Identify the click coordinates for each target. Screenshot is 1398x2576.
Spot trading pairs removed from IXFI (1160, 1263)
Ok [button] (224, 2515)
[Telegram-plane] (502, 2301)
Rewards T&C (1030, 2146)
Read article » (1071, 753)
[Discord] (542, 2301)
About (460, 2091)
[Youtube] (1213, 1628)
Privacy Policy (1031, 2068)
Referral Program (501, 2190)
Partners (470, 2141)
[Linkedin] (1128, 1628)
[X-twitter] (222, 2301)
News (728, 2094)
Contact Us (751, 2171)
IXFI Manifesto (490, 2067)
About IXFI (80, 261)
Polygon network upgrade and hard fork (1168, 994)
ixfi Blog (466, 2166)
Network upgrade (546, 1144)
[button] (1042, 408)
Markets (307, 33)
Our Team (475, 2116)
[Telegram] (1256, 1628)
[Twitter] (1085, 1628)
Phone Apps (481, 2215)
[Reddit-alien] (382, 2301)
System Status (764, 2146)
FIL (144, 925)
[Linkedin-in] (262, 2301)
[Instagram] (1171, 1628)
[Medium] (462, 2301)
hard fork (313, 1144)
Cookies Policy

================================

--- TASK DETAILS ---
Whenever the word "upgrade" shows up in a line of the entries, list that line.

--- RESPONSE TO THE EXERCISE ---
Polygon network upgrade and hard fork (1168, 994)
Network upgrade (546, 1144)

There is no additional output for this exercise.